Today at imdb.com, the movie has a meager 1,835 user votes, about 5% of its 1999 Jodie Foster and Chow Yun-Fat remake. The user rating has a reasonably high 7.1 user rating, but an age and gender spread is palpable. Men under 45 grade it 6.6 out of 10, while women over 45 give it 7.7. Women viewers identify with the plucky, poised, and morally impervious Irene Dunne, while men admire the performances and the production values of classic Hollywood.

How I felt about it. Anna Leonowens, Royal governess in Siam and Boris Karloff's great aunt, was lifted from historical obscurity via a 1944 bestseller novel by Margaret Landon, a former Presbyterian missionary in Thailand. The book, a version of "The Taming of the Shrew" with the gender roles reversed, is best known as a source for the 1956 Rodgers and Hammerstein musical The King And I, but big-screen dramas were also made in 1946 and 1999.

The most obvious comment to make about the present film is that the key Thai roles are played by white American and English actors, the Asian equivalent of a minstrel show. It is embarrassing to watch Rex Harrison, who was approaching 40, play the King as a mincing and impetuous man-child. Dallas-born Linda Darnell is Harrison's female counterpart, proud and spoiled. At least the roles are less awkward for Lee J. Cobb and Gale Sondergaard. Especially the latter, since she is given a magnificent speech about shade trees that garnered the film's only acting Oscar nomination.

The premise of the story seems to be that a British schoolteacher is the equal of the King of Siam. True, the latter rules a nation, but the former is English. Without her, the King is lost, and certain to become the puppet of foreign powers. Better open up that British consulate A.S.A.P.

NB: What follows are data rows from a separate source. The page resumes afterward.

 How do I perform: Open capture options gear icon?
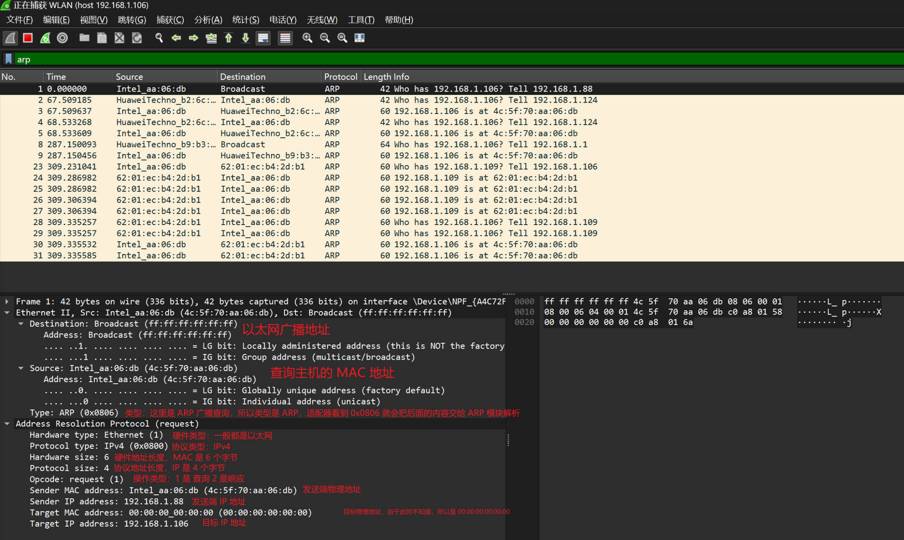[x=62, y=38]
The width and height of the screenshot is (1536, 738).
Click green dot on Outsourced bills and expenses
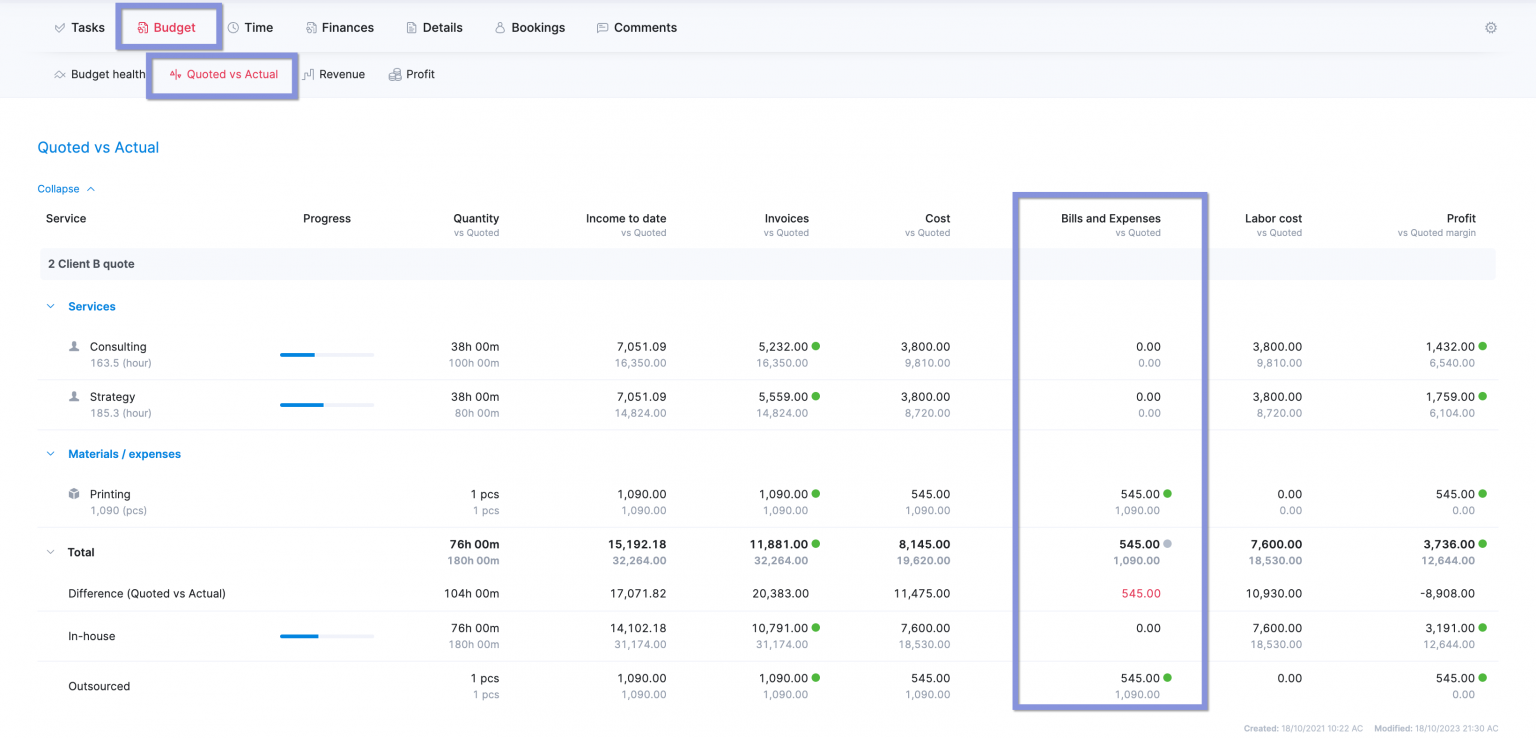tap(1167, 678)
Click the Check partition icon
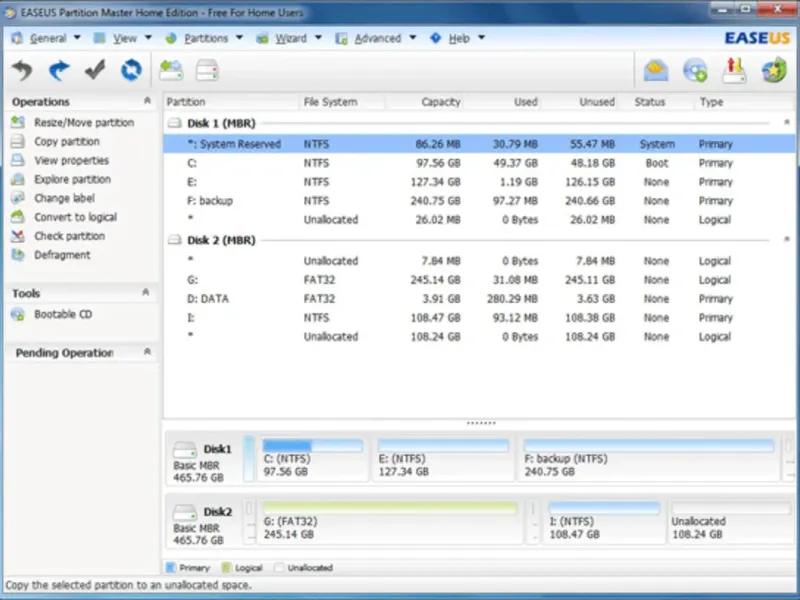 (17, 237)
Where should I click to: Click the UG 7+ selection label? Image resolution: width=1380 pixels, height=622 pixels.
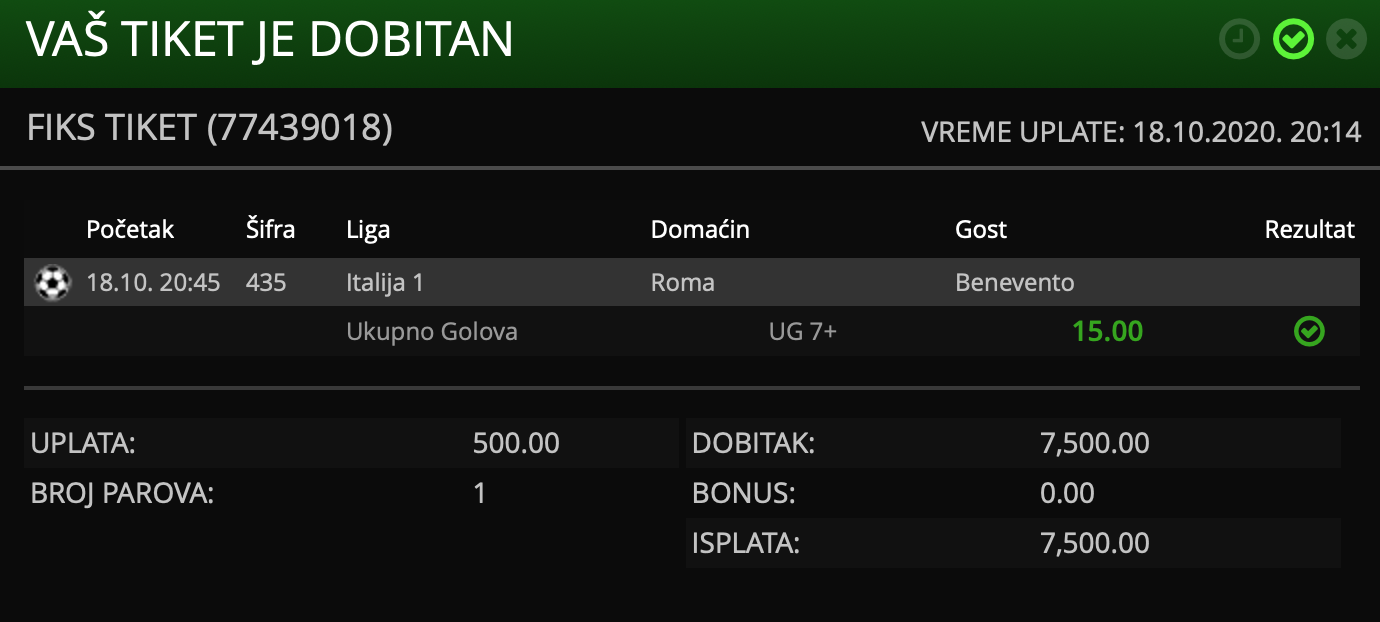coord(802,331)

Dunne poses as an English schoolteacher, yet she dons a dozen elaborate and costly dresses during the course of the film. Her late husband was said to be a soldier, but it seems more likely that he had been a dressmaker, and gave his wife first pick of the stock.

Rex Harrison tries so hard to be British that he might as well sail there, and leave Lee J. Cobb behind to either run the place as Prime Minister, or merely impersonate Lurch from "The Addams Family", a neat trick since that series wouldn't air for another 20 years.

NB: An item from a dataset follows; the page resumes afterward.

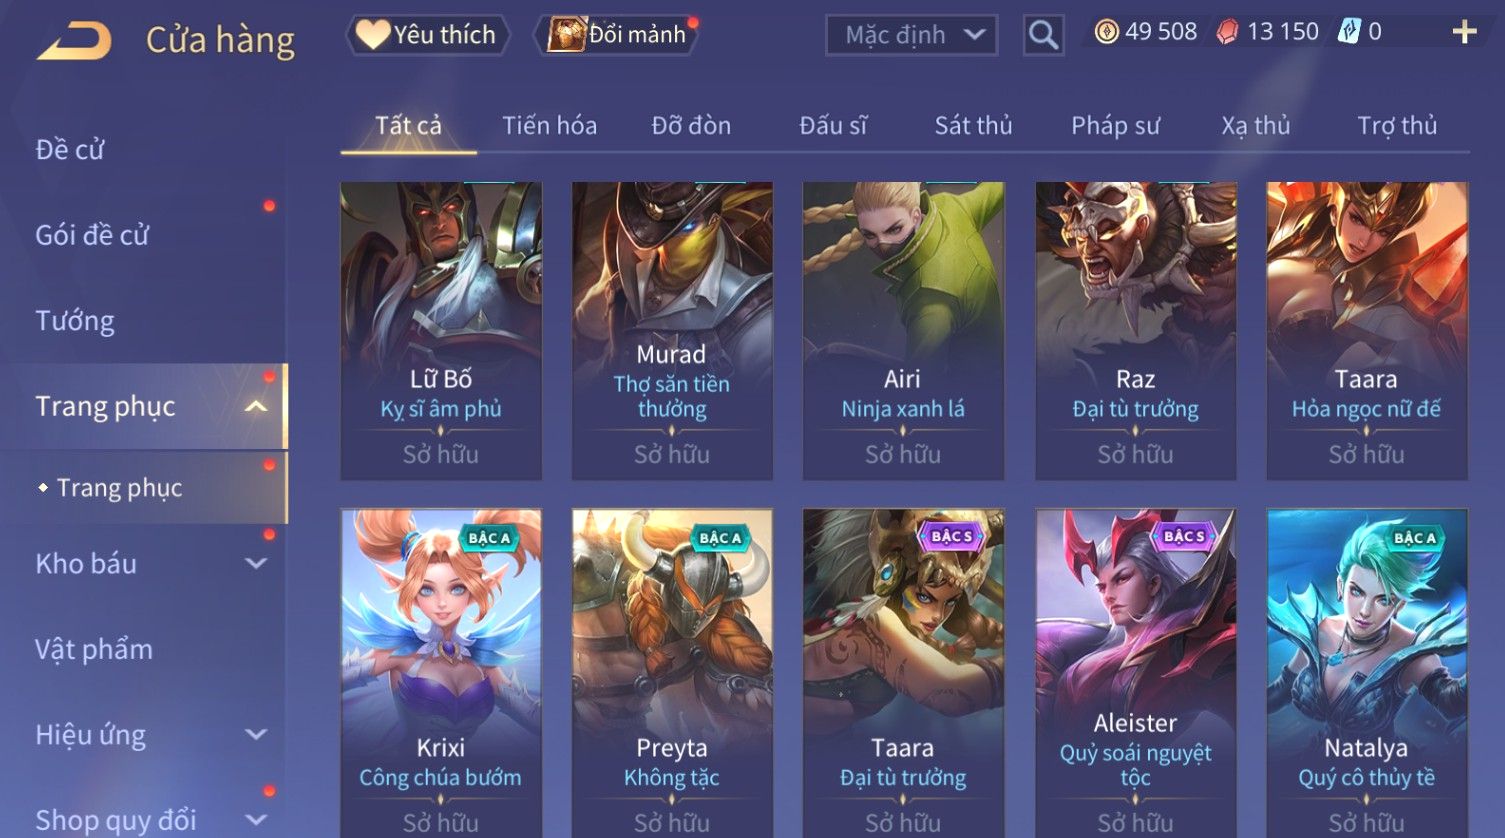Screen dimensions: 1505x838
Task: Expand the Kho báu sidebar section
Action: tap(256, 563)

But it has to be said that 47-year-old Irene Dunne looks terrific, and she was seemingly made for the role, much as Yul Brynner was the ideal Siamese king, at least from a Western theatrical perspective. While Claude Rains was shocked, shocked to learn there was gambling in Rick's cafe, Dunne's everlasting amazement at Siamese shenanigans appears more genuine, because it is unthinkable that things be settled differently than in England, where common criminals were hung instead of burned at the stake. True, sailors were whipped on English ships, but certainly not the king's comely wives, who were beheaded instead three centuries before.